SPACE TO GROUND: NASA Weekly Recap From the Expedition Lead Scientist
By Jorge Sotomayor, Lead Increment Scientist // May 16, 2017
spacewalk No. 200, ISS News & Veggies
ABOVE VIDEO: NASA’s Space to Ground is your weekly update on what’s happening aboard the International Space Station.
( NASA Highlights) – While preparing for the 200th spacewalk on the International Space Station, the crew members in orbit performed the latest harvest of vegetables grown in space.
NASA astronaut Jack Fischer collected the latest crop of Tokyo Bekana Chinese cabbage for the Veg-03 investigation.
Some of this was consumed at meal-time, and the rest sealed for analysis back on Earth. Understanding how plants respond to microgravity is an important step for future long-duration space missions, which will require crew members to grow their own food.
Astronauts on the station have previously grown lettuce and flowers in the Veggie facility.
Veggie provides lighting and necessary nutrients for plants by using a low-cost growth chamber and planting pillows, which deliver nutrients to the root system.
The Veggie pillow concept is a low-maintenance, modular system that requires no additional energy beyond a special light to help the plants grow.
It supports a variety of plant species that can be cultivated for fresh food, and even for education experiments.
Crew members have commented that they enjoy space gardening, and investigators believe growing plants could provide a psychological benefit to crew members on long-duration missions, just as gardening is often an enjoyable hobby for people on Earth.
Data from this investigation could benefit agricultural practices on Earth by designing systems that use valuable resources such as water more efficiently.
NASA astronaut Peggy Whitson worked on setting up the Fluids Integrated Rack (FIR) for a biophysics study on the space station.
The FIR is a research facility designed to host investigations into colloids, gels, bubbles, wetting and capillary action, including the phase changes from gas to liquid to solid.
It provides a central location on the space station to research complex fluids.

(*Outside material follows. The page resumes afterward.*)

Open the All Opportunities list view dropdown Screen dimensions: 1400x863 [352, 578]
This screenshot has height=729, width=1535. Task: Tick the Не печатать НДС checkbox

Investigations range from fundamental research to technology development in support of NASA exploration missions and include life support, power, propulsion, and thermal control systems.
The FIR minimizes the number of support items sent to the station by using different modules capable of supporting various types of experiments.
Ground teams commanded another round of NASA’s Space Communications and Navigations Testbed (SCaN Testbed) investigation.